TASK PROMPT
Exact wording is needed for every line from the one holding "Image resolution: width=1000" to the end of the records below; write those lines out and omit the pictures.

SUPPLIED DATA
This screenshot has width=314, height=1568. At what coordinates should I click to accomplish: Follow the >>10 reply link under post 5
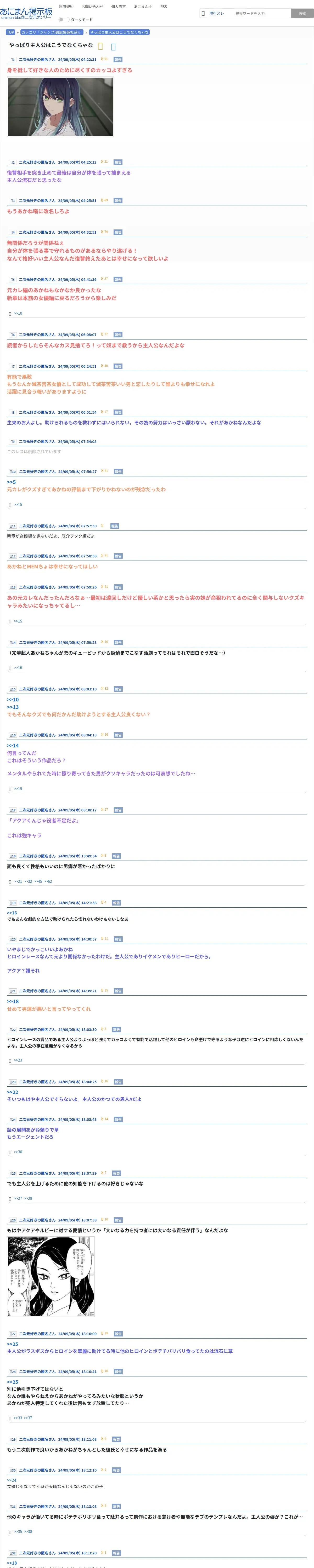point(18,314)
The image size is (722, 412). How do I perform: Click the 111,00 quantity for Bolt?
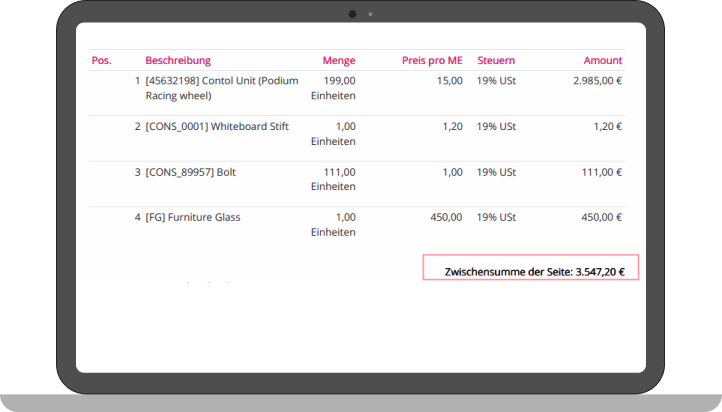coord(339,172)
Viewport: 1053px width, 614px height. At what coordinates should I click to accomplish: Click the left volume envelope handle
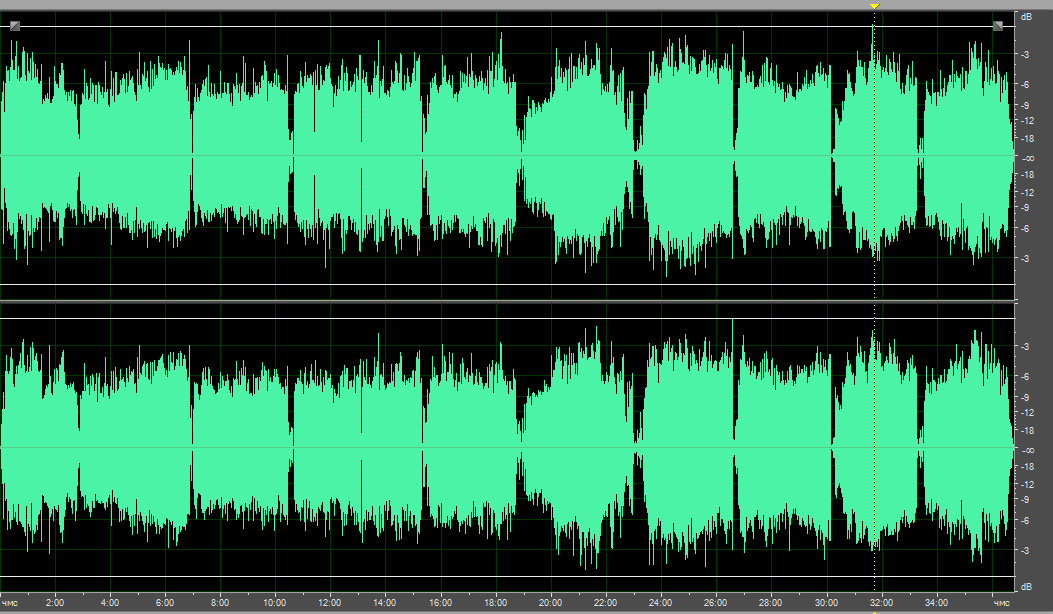click(x=14, y=26)
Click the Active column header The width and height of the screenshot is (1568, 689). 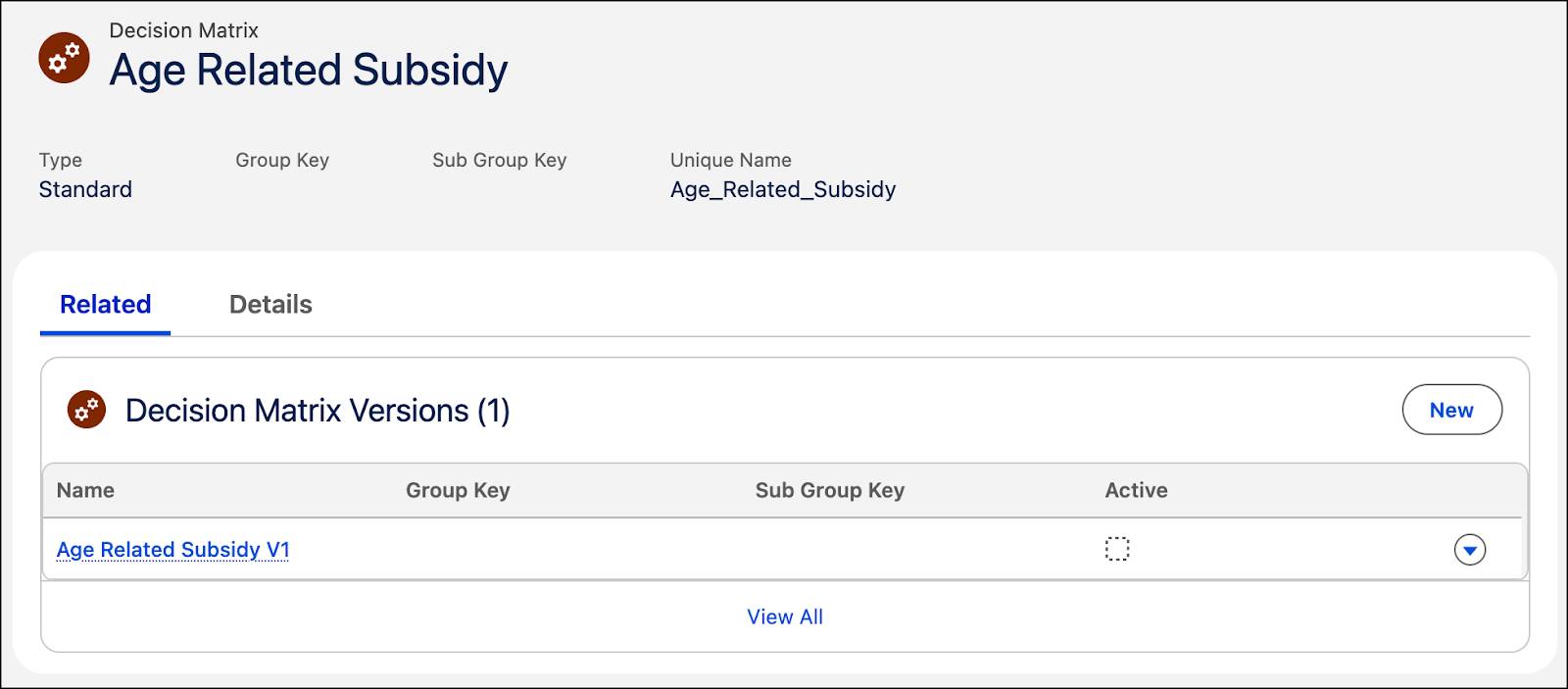click(x=1135, y=490)
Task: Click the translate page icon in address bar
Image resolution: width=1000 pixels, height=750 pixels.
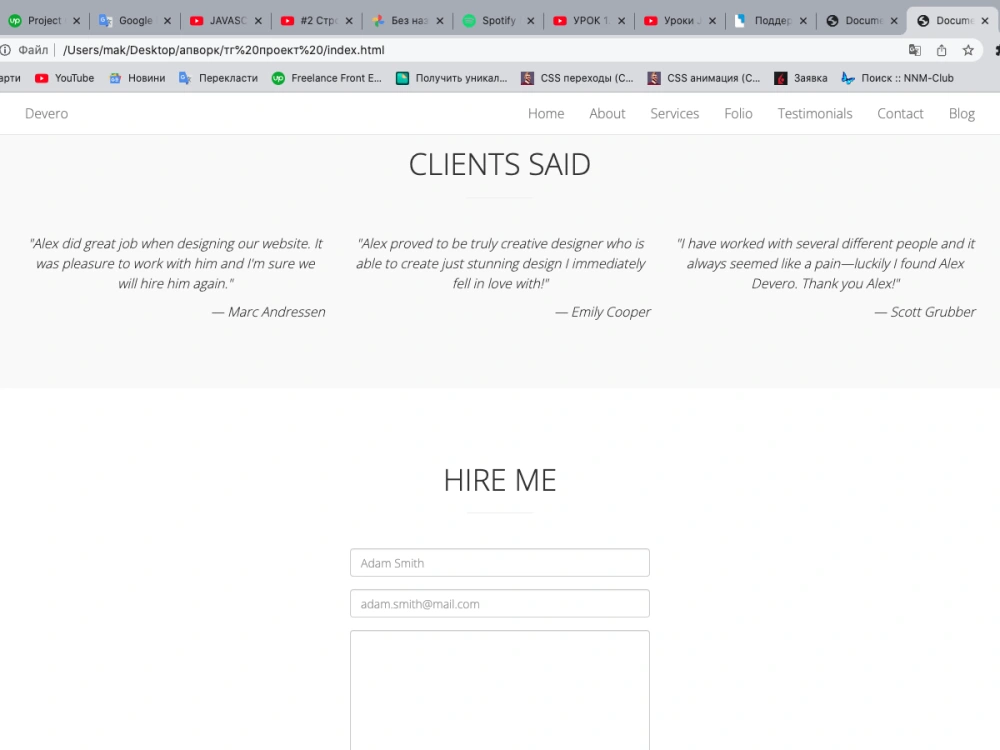Action: [x=915, y=48]
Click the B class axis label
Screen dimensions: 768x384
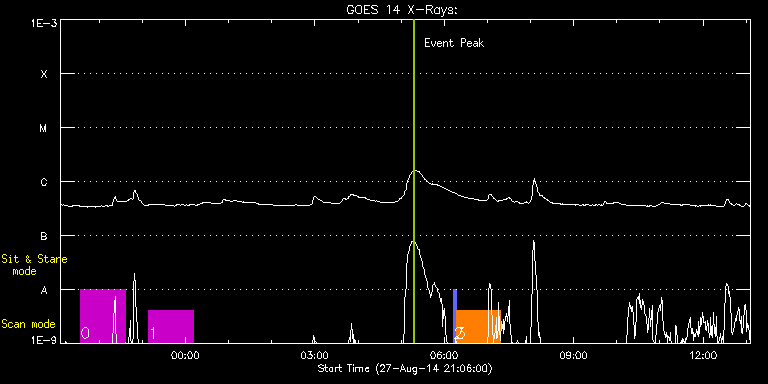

RESULT
Image resolution: width=1000 pixels, height=750 pixels.
Action: [x=915, y=48]
Click the B class axis label
Screen dimensions: 768x384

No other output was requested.